Breaks my heart to see homes with character torn down to be replaced with cookie cutter charmless junk. Just because it’s new doesn’t mean it’s good.
Hate that. (Awesome blog!)
John and Susan Minor Coeur d'Alene ID July 1st, 2012 at 1:03 PM
How many of you know that the square house that was torn down, courtesy of the nuns, was a DC generation power station for the old 01 streetcar that ran by? It went down to Old Orchard and perhaps beyond, p0erhaps to Clayton. I cannot rmemeber for sure. It was an old streetcar, mostly wood, that had 2 trolleys on top, one at each end, and the motorman had to get out at the end of the line and with a long pole unhooked one of the trolley poles that connected to the overhead power (DC), and then went to the other end and hooked the other one up. He then went to the driver’s station at the other end of the trolley car, after flipping all the wooden seatbacks so the passengers would be facing what was now the front of the car and proceeded to drive back along the 1 way line to the other end where he would repeat the switching process. I rode this 01 line many times as a youth in the late 1940′s. It ceased operation sometime in the early 50′s, and the power station remained vacant and was considered a local eyesore for years until some brave people bought it and turned it into a home. I think their name was Holscher but I could wrong on the name. My parents bought the house across from it pictured, from the original builder/owner Dr Rutledge a longtime Kirkwood family physician.
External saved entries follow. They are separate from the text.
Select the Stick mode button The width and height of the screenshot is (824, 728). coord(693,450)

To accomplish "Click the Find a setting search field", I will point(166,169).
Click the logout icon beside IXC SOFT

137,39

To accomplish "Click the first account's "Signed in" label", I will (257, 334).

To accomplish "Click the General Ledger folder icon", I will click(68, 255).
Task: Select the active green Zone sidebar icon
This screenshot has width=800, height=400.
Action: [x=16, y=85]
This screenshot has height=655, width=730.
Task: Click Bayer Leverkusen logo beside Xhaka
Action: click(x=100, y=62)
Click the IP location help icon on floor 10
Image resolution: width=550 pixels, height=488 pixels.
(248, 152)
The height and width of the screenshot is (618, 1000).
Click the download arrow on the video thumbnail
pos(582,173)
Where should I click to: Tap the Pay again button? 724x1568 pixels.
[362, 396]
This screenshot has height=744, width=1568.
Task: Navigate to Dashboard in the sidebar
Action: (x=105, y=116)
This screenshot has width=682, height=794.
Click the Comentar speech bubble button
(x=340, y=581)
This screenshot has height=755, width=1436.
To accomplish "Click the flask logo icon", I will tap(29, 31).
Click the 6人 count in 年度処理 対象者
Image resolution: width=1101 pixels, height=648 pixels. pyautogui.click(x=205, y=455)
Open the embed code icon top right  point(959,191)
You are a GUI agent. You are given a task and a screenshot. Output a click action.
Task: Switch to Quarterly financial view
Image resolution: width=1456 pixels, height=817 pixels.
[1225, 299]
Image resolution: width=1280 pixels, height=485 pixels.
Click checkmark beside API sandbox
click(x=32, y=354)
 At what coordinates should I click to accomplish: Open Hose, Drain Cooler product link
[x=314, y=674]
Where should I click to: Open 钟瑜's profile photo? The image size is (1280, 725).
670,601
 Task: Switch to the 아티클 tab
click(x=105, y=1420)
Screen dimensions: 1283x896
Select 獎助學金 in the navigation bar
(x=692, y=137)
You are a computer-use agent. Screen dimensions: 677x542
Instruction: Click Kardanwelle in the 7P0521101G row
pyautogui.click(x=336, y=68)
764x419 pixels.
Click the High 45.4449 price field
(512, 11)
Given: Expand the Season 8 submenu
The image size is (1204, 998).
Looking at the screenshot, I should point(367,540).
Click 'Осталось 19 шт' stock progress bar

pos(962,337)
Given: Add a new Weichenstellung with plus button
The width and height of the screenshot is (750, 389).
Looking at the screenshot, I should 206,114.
John and Susan Minor Coeur d'Alene ID July 1st, 2012 at 1:08 PM
The power station was definitely NOT a Harris Armstrong design. I lived next door to Harris Armstrong in Oakland on Sappington
Spur for years, (he designed all 4 houses on Sappington Spur) and knew him well. He did not design it, it was square simply to house the DC generator to power the 01 streetcar line. And it was originally red brick.